Promoted by rapid greenhouse gas emissions from volcanoes, extreme warming and drying led to wildfires across vast regions that were previously permanently wet, explained lead author Dr Chris Mays of UCC.
“Instead of capturing carbon from the atmosphere, these wetlands became major sources of atmospheric carbon, enhancing the sharp warming trend,” he added — not unlike a scenario unfolding today.
By studying fossil plant and charcoal records of the Sydney & Bowen Basins in eastern Australia and Lambert Graben in Antarctica, they discovered wetlands were regularly disturbed by fires leading up to the extinction event.
In response, plants had evolved a range of fire-coping mechanisms. However, the severe climate change and peak in fire activity during the extinction event seems to have pushed even these fire-adapted plants over a tipping point, from which the entire ecosystem could not recover for millions of years.
“Sifting through the fossil plant records of eastern Australia and Antarctica, we found high abundances of burnt, or charcoalified, plants throughout the late Permian Period. From this high baseline, charcoal abundances reached a prominent peak right at the top of the last Permian coal beds, indicating a major but short-lived increase in wildfires,” Dr Mays said.
This was followed by “low charcoal” for the next three million years of the Early Triassic Period, he noted. “It was an end-Permian burnout, followed by an Early Triassic depression.”
In today’s world, the researchers highlight “wildfires have caused shocking mass animal die-offs in several regions around the world” — notably in California during 2018 and 2020, and in Australia in 2019 and 2020.

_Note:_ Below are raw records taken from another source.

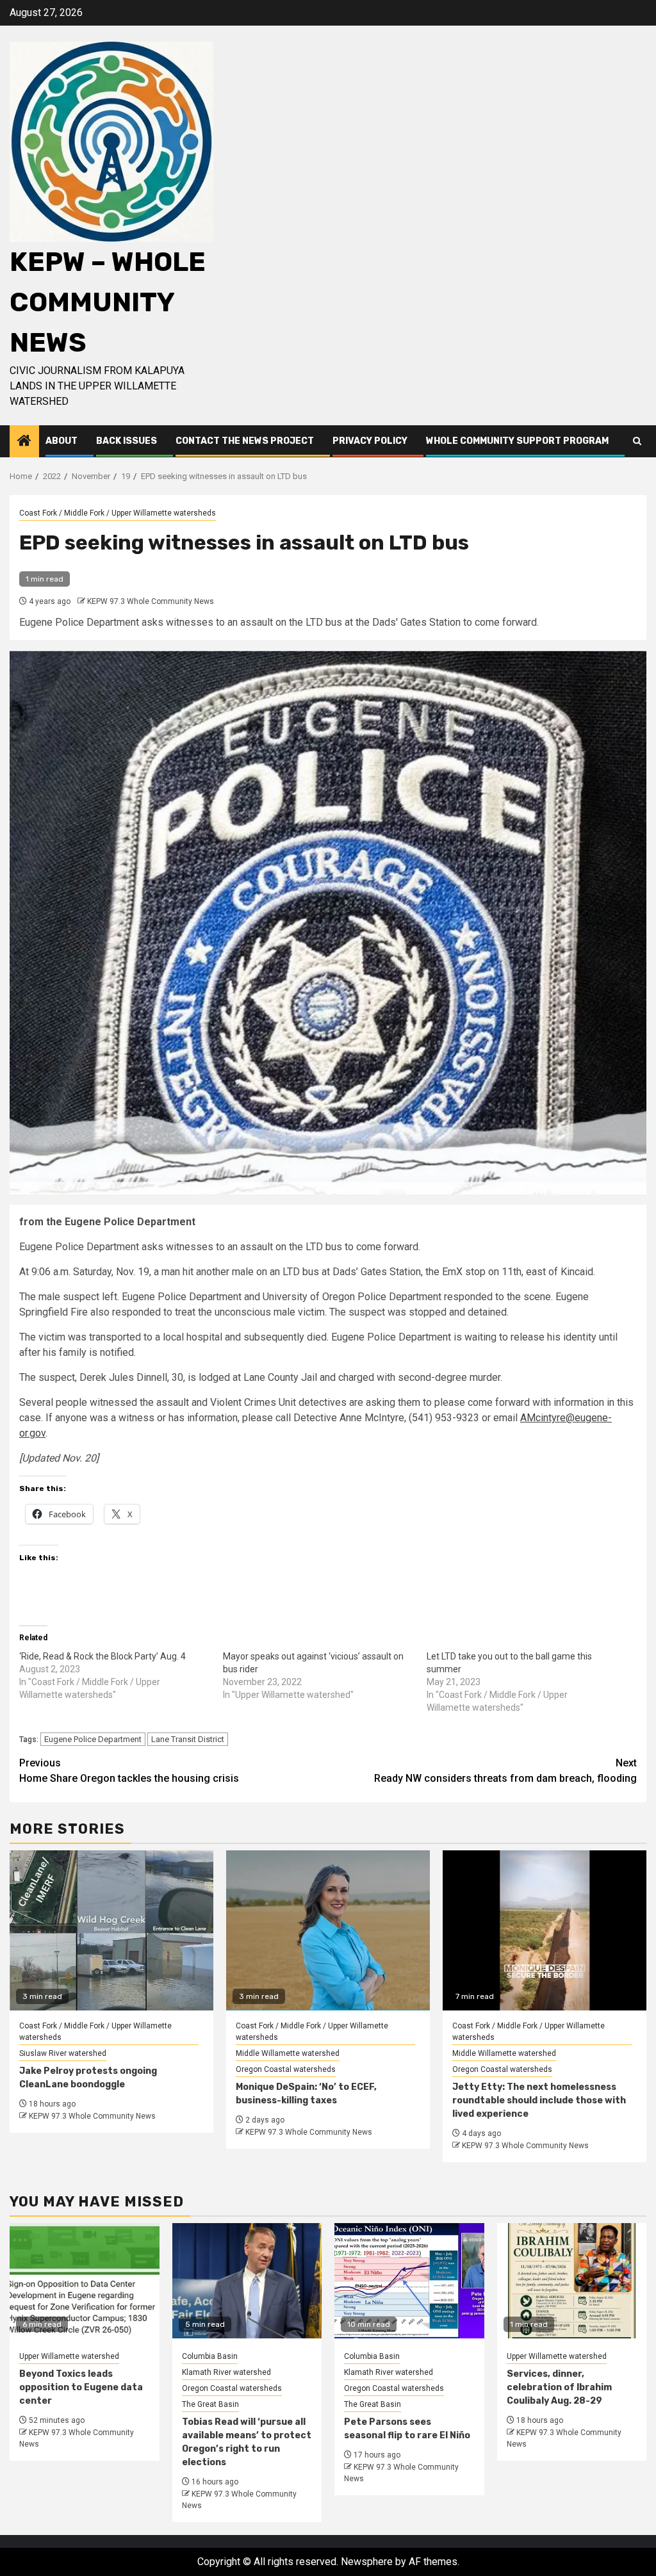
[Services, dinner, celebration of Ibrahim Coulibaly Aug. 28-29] (572, 2280)
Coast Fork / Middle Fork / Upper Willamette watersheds (117, 513)
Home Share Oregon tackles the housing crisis (129, 1770)
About (61, 441)
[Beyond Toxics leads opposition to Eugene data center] (85, 2280)
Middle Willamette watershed (288, 2053)
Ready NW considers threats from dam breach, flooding (505, 1770)
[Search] (637, 440)
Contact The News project (245, 441)
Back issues (126, 441)
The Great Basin (210, 2404)
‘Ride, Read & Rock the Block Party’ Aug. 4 (102, 1656)
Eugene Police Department (93, 1739)
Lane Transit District (187, 1739)
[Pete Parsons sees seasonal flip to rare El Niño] (409, 2280)
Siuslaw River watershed (62, 2053)
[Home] (24, 442)
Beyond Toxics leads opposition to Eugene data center (81, 2387)
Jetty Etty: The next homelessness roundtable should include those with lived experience (539, 2100)
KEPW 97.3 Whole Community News (150, 601)
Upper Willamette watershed (69, 2356)
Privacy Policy (369, 441)
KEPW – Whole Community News (108, 302)
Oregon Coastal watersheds (286, 2069)
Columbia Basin (210, 2356)
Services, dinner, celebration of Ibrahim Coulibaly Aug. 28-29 (559, 2387)
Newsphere (367, 2562)
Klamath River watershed (226, 2372)
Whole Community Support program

Ireland currently has 45 sites designated as “wetlands of international importance” with a surface area of 67,000 hectares (670 km2), though much of its peatlands are in poor condition having being exploited for turf production, and in urgent need of rewetting so they can store carbon rather than emit it.
Our more recent warming global climate has led to prolonged droughts and increased wildfires in typically wet habitats, such as the peat forests of Indonesia and the vast Pantanal wetlands of South America.
These major “carbon sinks” ― regions of natural capture of carbon from the atmosphere ― are crucial in the fight against climate change. As the fossil record reveals, without these regions of carbon capture, the world can stay intolerably warm for hundreds of millennia, Dr Mays said.
The potential for wildfires as a direct extinction driver during “hyperthermal events, rather than a symptom of climatic changes” deserves further examination, he believed.
“Unlike the species that suffered the mass extinctions of the past, we have the opportunity to prevent the burning of the world’s carbon sinks and help avoid the worst effects of modern warming,” he underlined.